無論、それは虹化粧を阻止するための策などではなく、少しでもジアの傷を癒そうとしただけの行為だったが、思わぬ形で功を奏した。
(解毒まで可能な治癒の術は難易度が高いはずだが……いや、教えたのは私だったな)
随分と皮肉な末路だと言えよう。
自分が教えた陰陽術が、自身の敗北を決定付けるなど。
だが、不思議とカラヤシキの心は澄んでいた。
千年の人生をかけた計画は失敗に終わり、自分で蒔いた種が原因で死ぬにしては、穏やかな心持ちだった。

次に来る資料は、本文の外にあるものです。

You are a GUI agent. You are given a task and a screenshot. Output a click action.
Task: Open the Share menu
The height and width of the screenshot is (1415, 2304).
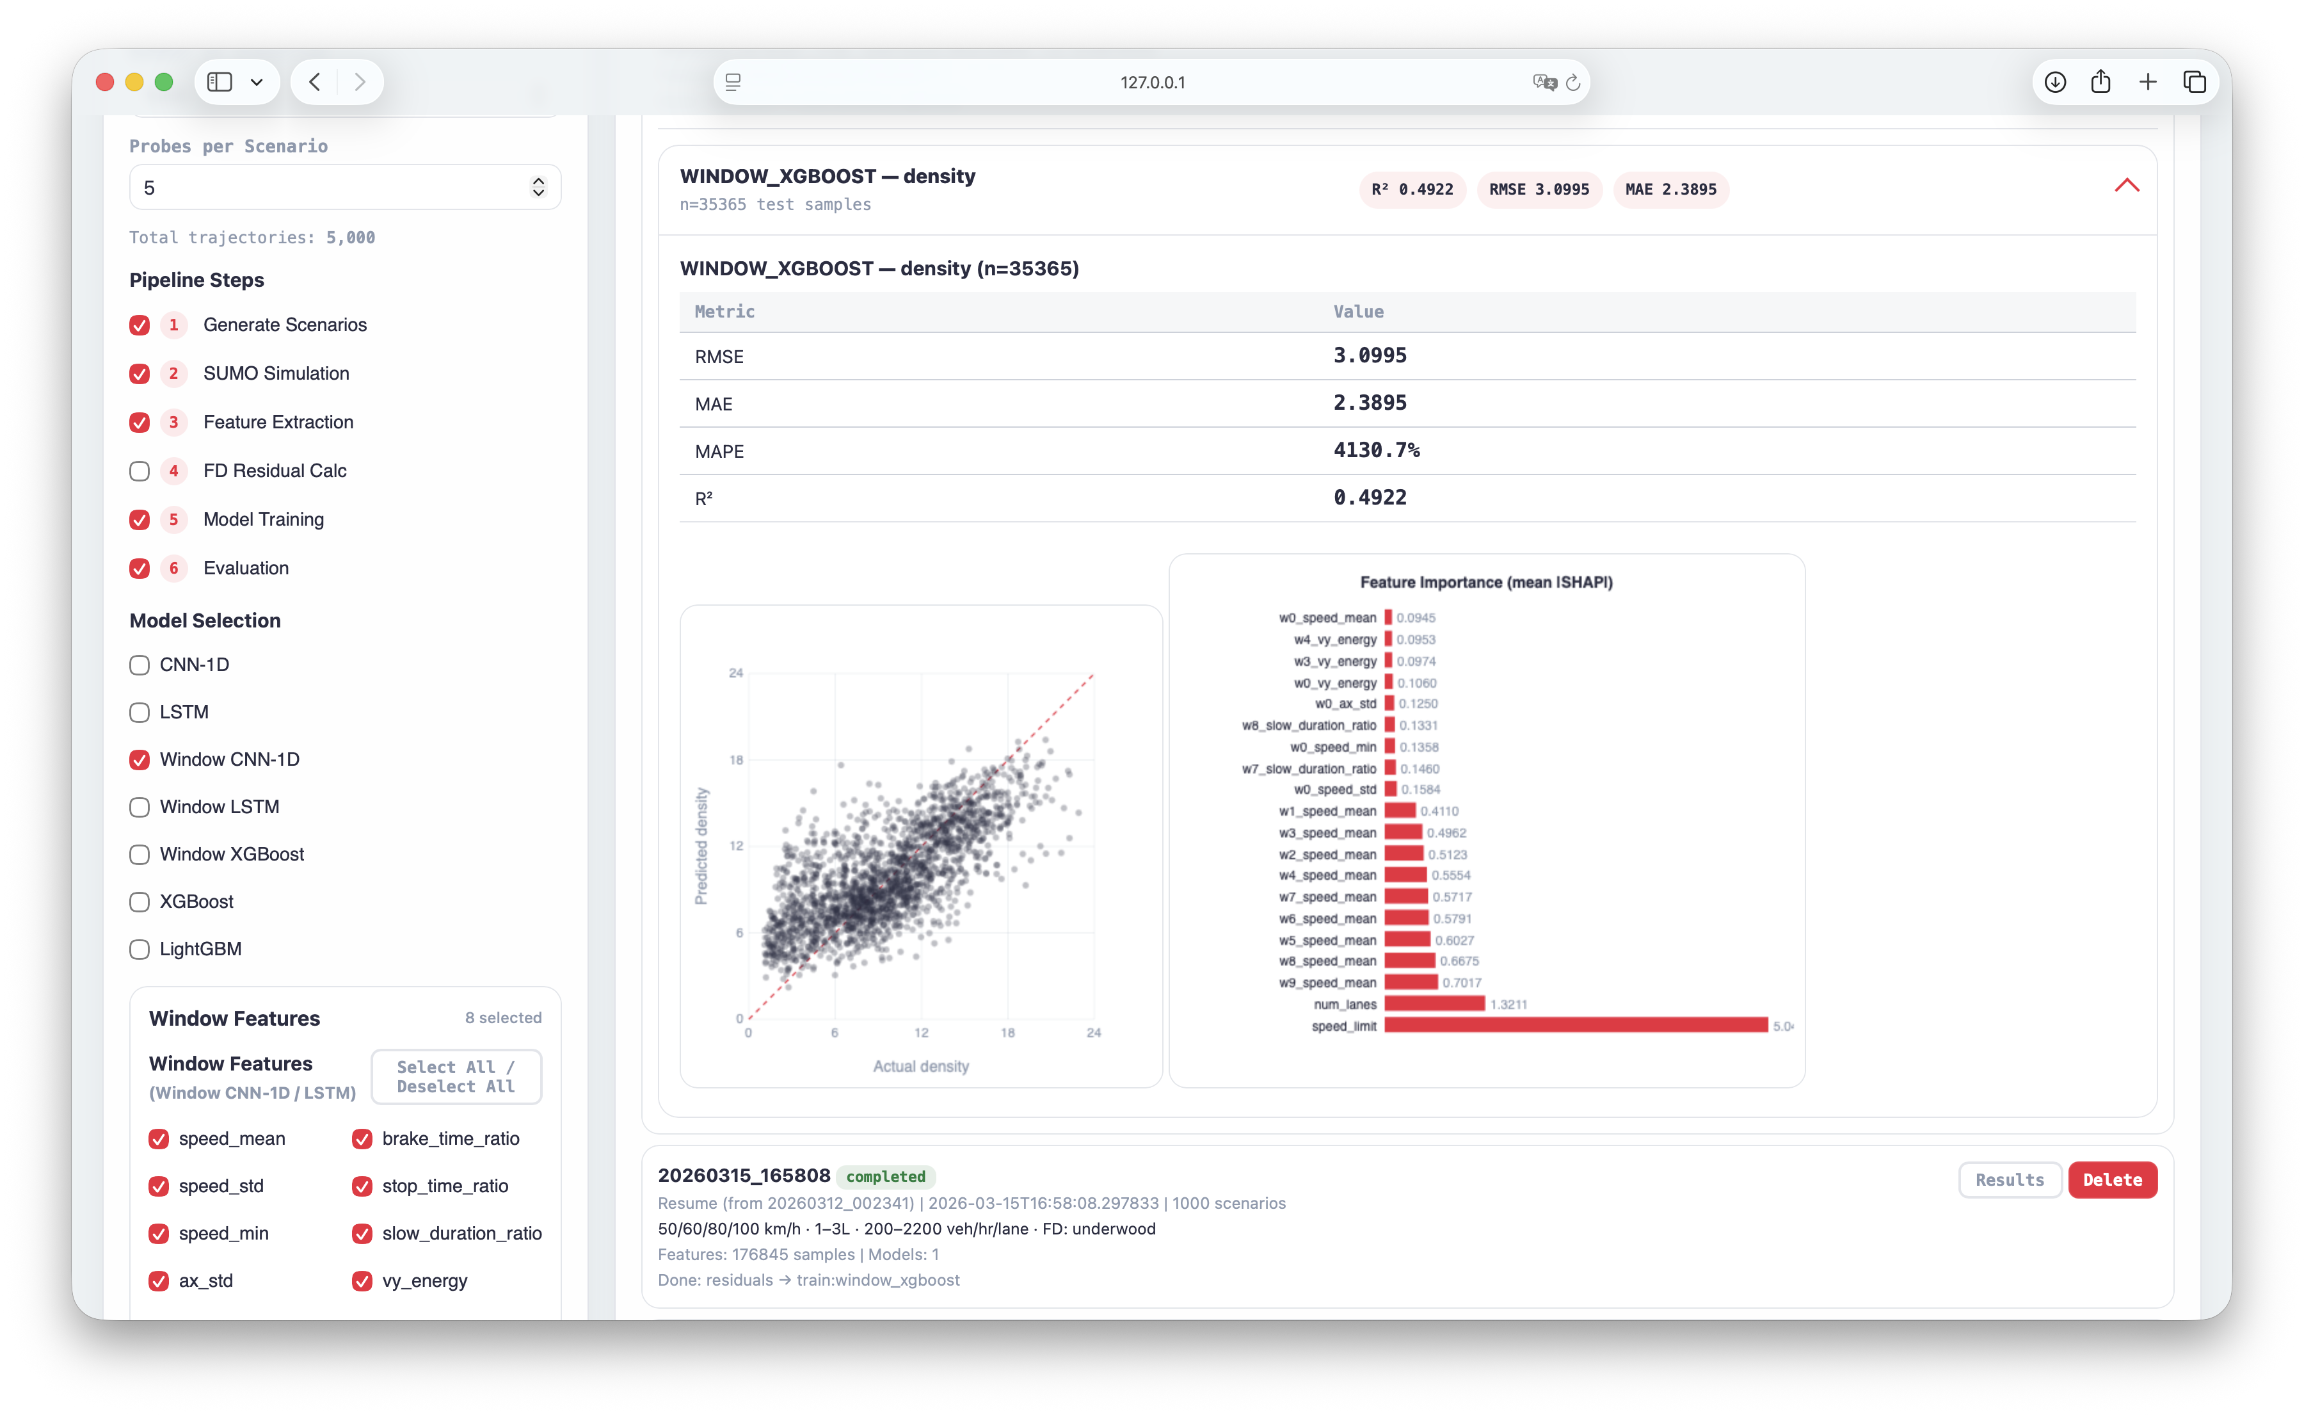[2101, 81]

――――俺はもうお前の所になんて戻らない! ジアもお前になんか渡さないっ! 俺は……これからも、ジアと二人で暮らすんだ!
それは、最期に綺麗なものが見られたからだろうか。
欲望の受け皿として育てられた少年が、自らの望みを口にしてくれたからだろうか。
その少年の叫びは、たとえ欲望であったとしても、美しいものだったと思うから。
「終わりだ、カラヤシキ」
ジアの拳がカラヤシキに突き刺さる。
青緑色の雷撃を伴って、ジアの打撃がカラヤシキの胸に風穴を空けた。
「ええ、中々悪くない、結末、でした……」
胸に穴の空いたエルフは、バタリと砂浜に倒れ込む。
うつ伏せに倒れるエルフの死体は、薄っすらと微笑んでいるように見えた。